Währungsrechner
Rechne zwischen 50+ Währungen mit Referenzkursen zu einem bekannten Datum um. Keine Live-API, kein Tracking — gut für schnelle Freelancer-Schätzungen und Angebote. Vor der Rechnung immer prüfen.
Was das ist — und was nicht
Ein schneller Referenz-Währungsrechner. Quelle, Ziel, Betrag — fertig. Die Kurse sind fest im Code, kein Netzwerkaufruf, kein Tracking. Aktualisierung etwa vierteljährlich, gültig zum angegebenen Datum.
Kein Forex-Terminal. Echte Bankkurse bewegen sich pro Sekunde und enthalten Margen (0,5–3 % bei Retail), Karten-Netzgebühren und Wochenend-Aufschläge. Vor einer Rechnung oder Überweisung den aktuellen Kurs bei Bank, Wise oder einem Public-FX-Feed nachschlagen.
Warum keine Live-Kurse
Fast jede „kostenlose“ Live-Rate-API loggt IP, Referrer und Währungspaar.
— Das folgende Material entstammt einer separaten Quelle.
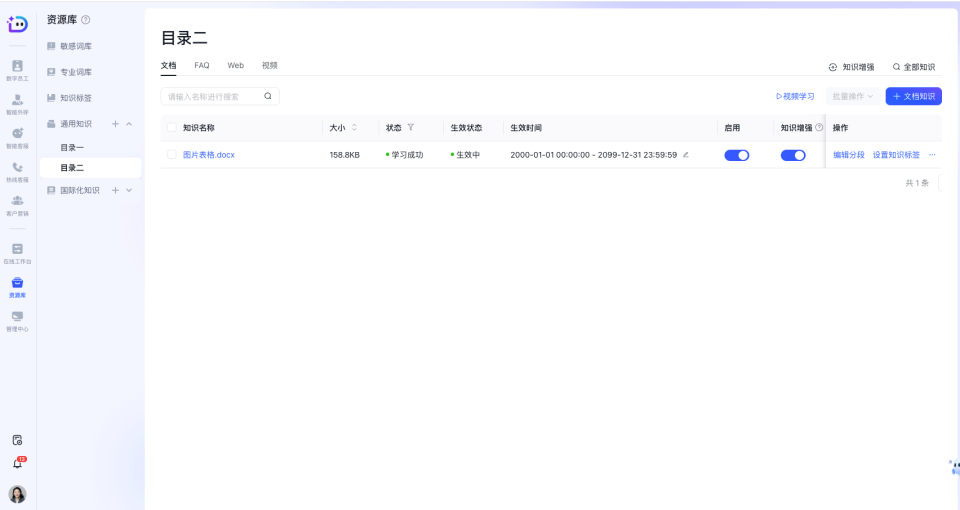This screenshot has width=960, height=510.
Task: Click the name search input field
Action: click(212, 96)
Pro Refresh ein weiterer Metadaten-Punkt über deinen Kundenstamm. Statische Tabelle vermeidet das vollständig — Anfragen verlassen den Browser nicht.
Häufige Stolperfallen
- Pegs gelten heute, nicht immer. CHF-Cap fiel 2015 plötzlich.
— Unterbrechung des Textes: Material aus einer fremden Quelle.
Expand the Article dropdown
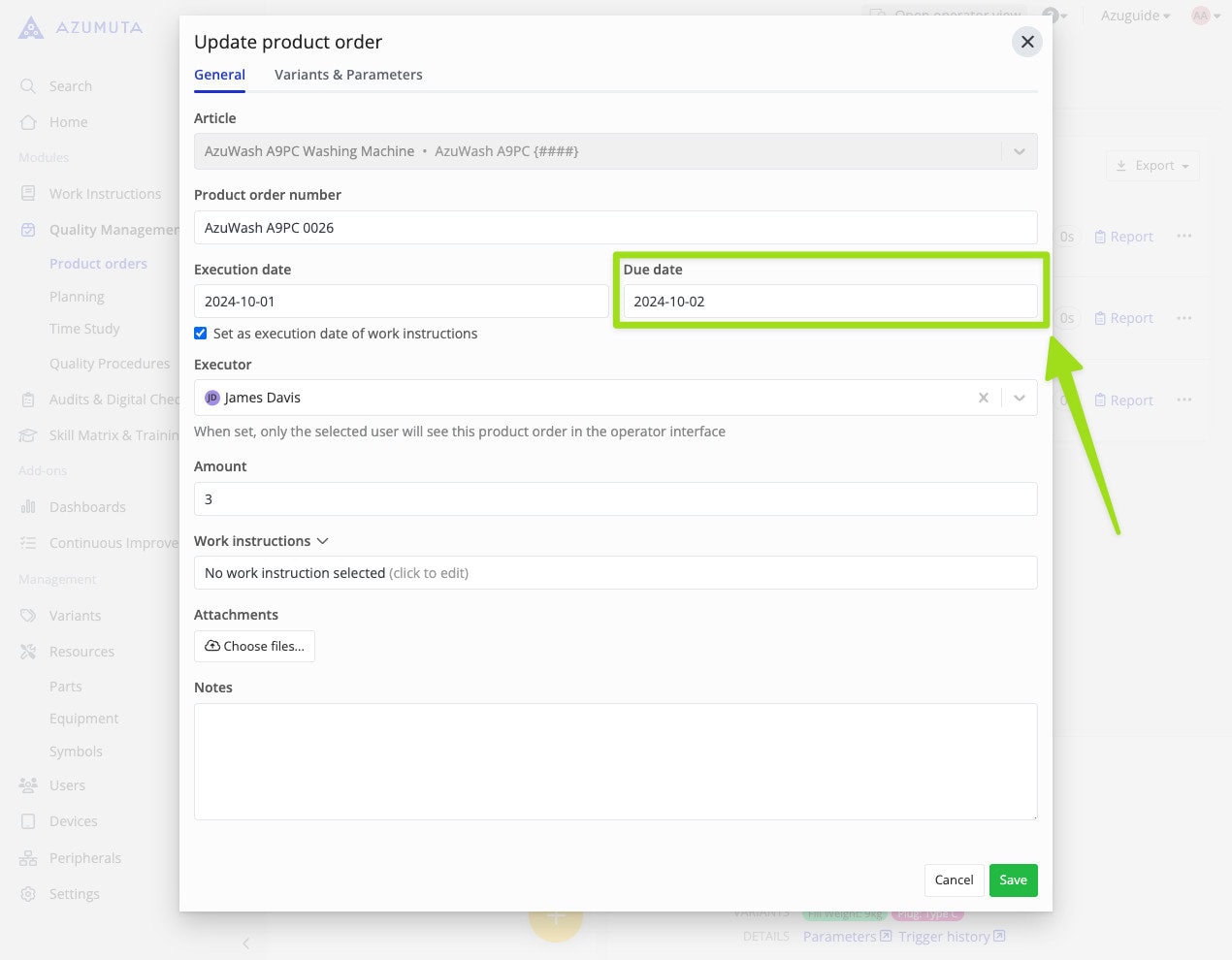The width and height of the screenshot is (1232, 960). click(1019, 151)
- EUR-Cross verstärkt Rundungsfehler bei seltenen Paaren.
- Mid-Rate ist nicht dein Auszahlungskurs — 1–4 % Spread/Marge.
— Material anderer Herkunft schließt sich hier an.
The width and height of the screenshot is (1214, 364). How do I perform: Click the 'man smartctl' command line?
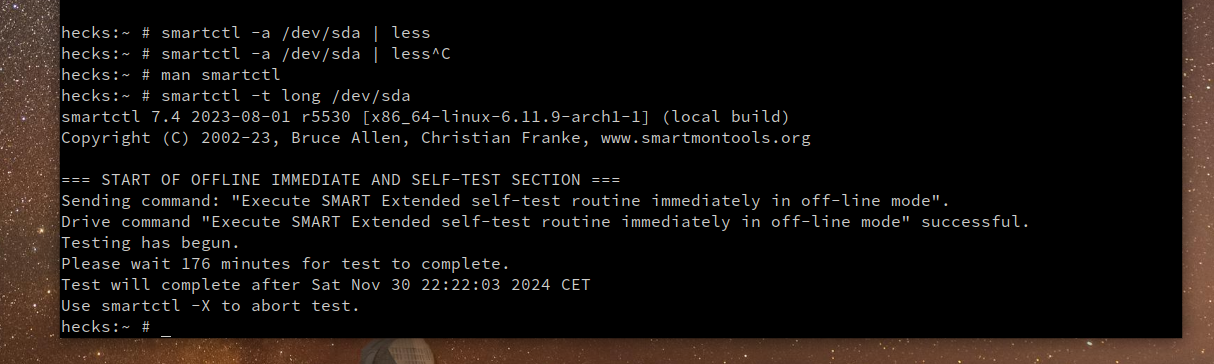171,75
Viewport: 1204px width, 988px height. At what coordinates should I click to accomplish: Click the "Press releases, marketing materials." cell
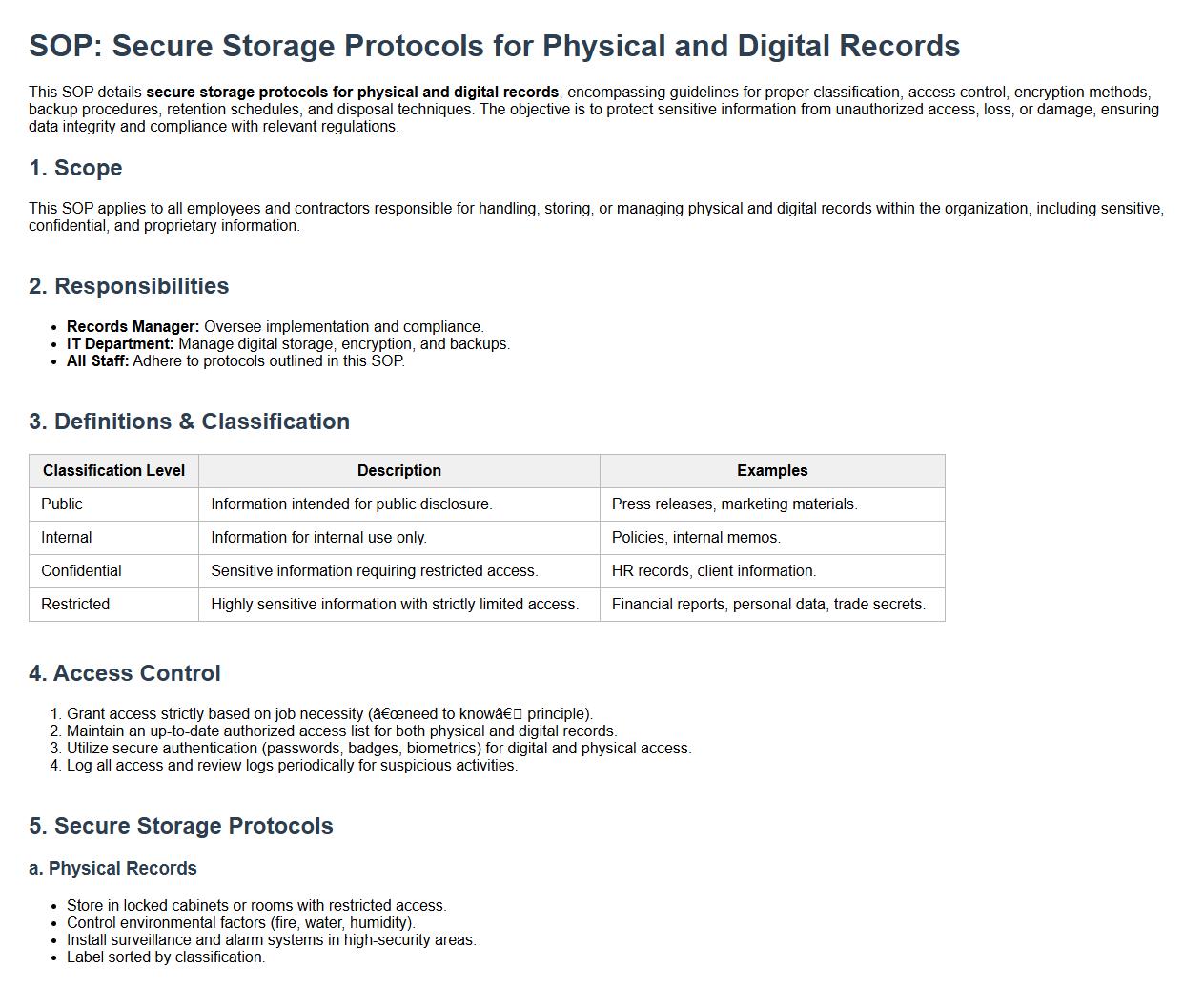tap(734, 504)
- ARS, TRY bewegen sich monatsweise um 5–10 %.
- Bargeld am Flughafen ≠ Online-Banktransfer (5–10 % schlechter).
Wann sinnvoll
- Freelance-Angebot in anderer Währung — Hausnummer.
- Eingehende Auslandsrechnung plausibilisieren.
- Preisvergleich zwischen Shops in zwei Währungen.
- Schneller Sanity-Check einer Überweisung.
Nicht für: Hedging, FX-Trading, Steuererklärung (nimm den Stichtagskurs der Finanzbehörde), oder wenn 1–3 % wirklich zählen.